Data Discovery Guide > Part III: Data Discovery with Informatica Developer > Data Object Profiles > Column Profiles with JSON or XML Data Sources
  

Column Profiles with JSON or XML Data Sources

You can create and run a column profile with JSON or XML data sources.
You can create a flat file data object or complex file data object with JSON or XML data sources. When you have JSON or XML data sources in Hadoop Distributed File System (HDFS), you can create complex file data object on a JSON or XML file or create a complex file data object on a folder that contains JSON or XML files. You can then create a column profile on the flat file data object or complex file data object.
Note: The Developer tool does not support a JSON data source with UTF-8 encoding.

Column Profile on a JSON or XML Flat File

You can create a flat file data object for a JSON or XML data source. You can then create and run a column profile on the flat file data object.
You must create a flat file data object on a text file that contains the file path of the JSON or XML data sources. You can then use the data object to create a column profile. You can add the file path for one or more multiple JSON or XML data sources into the text file.

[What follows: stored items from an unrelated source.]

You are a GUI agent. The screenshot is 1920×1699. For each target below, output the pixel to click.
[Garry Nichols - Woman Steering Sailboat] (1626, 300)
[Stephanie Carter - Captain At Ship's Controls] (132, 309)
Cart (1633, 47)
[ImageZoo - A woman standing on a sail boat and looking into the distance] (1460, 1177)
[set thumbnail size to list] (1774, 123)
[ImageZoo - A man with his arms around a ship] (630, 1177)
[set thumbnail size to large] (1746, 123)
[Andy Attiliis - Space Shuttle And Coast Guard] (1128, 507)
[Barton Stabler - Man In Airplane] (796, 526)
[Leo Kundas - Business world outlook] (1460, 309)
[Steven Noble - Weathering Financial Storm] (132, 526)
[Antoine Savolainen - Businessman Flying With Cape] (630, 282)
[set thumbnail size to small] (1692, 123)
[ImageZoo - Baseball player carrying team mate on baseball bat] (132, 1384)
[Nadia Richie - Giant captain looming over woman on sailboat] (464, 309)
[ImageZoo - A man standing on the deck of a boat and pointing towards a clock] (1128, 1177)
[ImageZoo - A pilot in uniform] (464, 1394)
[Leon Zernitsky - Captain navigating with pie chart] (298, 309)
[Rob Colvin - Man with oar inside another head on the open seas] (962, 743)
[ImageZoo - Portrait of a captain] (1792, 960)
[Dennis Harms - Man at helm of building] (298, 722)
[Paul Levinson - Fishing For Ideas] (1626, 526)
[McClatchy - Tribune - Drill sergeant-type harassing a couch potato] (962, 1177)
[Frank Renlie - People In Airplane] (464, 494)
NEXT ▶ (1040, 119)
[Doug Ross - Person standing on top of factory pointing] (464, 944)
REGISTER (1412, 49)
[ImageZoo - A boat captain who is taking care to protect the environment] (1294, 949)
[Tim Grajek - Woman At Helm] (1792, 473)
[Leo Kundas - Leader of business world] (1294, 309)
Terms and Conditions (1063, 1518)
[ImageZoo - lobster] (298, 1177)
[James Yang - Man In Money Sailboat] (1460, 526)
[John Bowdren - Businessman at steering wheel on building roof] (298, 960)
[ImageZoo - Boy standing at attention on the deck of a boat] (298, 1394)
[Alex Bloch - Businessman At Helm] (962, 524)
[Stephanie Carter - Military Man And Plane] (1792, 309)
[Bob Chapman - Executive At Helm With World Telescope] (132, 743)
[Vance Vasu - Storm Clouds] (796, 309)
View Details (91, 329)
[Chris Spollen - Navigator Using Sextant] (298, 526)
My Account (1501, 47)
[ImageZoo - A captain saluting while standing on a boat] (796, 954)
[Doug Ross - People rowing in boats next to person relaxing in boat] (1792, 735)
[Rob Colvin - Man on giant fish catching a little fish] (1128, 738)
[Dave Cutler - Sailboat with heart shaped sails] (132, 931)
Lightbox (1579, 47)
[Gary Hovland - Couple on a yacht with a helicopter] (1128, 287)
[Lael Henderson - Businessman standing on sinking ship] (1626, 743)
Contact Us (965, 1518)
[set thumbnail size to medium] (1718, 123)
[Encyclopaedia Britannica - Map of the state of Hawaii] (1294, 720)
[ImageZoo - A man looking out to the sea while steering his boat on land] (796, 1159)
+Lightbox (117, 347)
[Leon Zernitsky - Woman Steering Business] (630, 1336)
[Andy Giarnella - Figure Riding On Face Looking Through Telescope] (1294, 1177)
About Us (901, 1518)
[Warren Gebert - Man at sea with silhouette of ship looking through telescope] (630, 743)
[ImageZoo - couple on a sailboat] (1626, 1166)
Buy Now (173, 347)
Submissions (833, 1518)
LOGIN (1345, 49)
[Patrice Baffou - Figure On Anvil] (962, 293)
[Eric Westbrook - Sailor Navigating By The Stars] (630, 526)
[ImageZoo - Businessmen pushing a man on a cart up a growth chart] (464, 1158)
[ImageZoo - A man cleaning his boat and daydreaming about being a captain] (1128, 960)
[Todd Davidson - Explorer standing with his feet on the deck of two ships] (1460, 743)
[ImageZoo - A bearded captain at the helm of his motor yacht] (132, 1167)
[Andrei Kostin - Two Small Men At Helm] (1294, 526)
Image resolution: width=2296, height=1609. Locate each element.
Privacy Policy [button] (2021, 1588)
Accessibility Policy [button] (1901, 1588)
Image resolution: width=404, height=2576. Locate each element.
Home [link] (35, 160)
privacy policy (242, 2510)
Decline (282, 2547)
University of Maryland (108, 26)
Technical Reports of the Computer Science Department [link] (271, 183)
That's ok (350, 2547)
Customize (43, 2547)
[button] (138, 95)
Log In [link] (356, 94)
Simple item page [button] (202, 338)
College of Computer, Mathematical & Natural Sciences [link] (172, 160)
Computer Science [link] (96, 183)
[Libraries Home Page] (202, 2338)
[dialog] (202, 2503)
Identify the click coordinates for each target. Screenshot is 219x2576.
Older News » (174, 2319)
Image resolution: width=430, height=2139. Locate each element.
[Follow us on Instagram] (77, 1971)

Creating a Flat File Data Object With a Text File

You can create a flat file data object with a text file that contains the location of the source JSON or XML file.
    1. In the Object Explorer view in Developer tool, select the project where you want to create the data object and column profile.
    2. Click File > New > Data Object.
    The New dialog box appears.
    3. Select Physical Data Objects > Flat File Data Object, and click Next.
    The New Flat File Data Object dialog box appears.
    4. Select Create from an Existing Flat File, and click Browse to choose the text file. Click Next.
    5. Verify that the code page is MS Windows Latin 1 (ANSI), superset of Latin 1, and the format is delimited. Click Next.
    6. Verify that the delimiter is set to comma. Click Finish.
    Note: If you have the Developer server in Linux, you must update the file path of the data source to the location in the server. To update the file path, click Advanced > Runtime: Read > Source file directory, and add the file path.

Column Profile with Complex File Reader

A Data Processor transformation can read input from a JSON or XML file with a complex file reader. You can create and run a column profile on JSON or XML files with a complex file reader.
The Data Processor transformation processes unstructured and semi-structured file formats. You can configure the transformation to process messaging formats, HTML pages, XML, JSON, and PDF documents. You can create a complex physical data object for the JSON or XML source file, and create a column profile on the physical object.

Creating a Complex File Data Object with a JSON or XML File

You can create a complex physical data object for the JSON or XML source file, and create a column profile on the physical object.
    1. In the Object Explorer view, select the project.
    2. Click File > New > Data Object.
    The New dialog box appears.
    3. Select Physical Data Objects > Complex File Data Object, and click Next.
    The New Complex File Data Object dialog box appears.
    4. Add a name for the data object. Select the access type as File.
    5. Click Browze to choose a JSON or XML file. Click Finish.
    The data object appears in the project folder.
    6. If you have a Linux server, you need to update the file path of the data source to the file location in the Linux server. To update the file path, click Advanced > Runtime: Read > Source file directory, add the file path.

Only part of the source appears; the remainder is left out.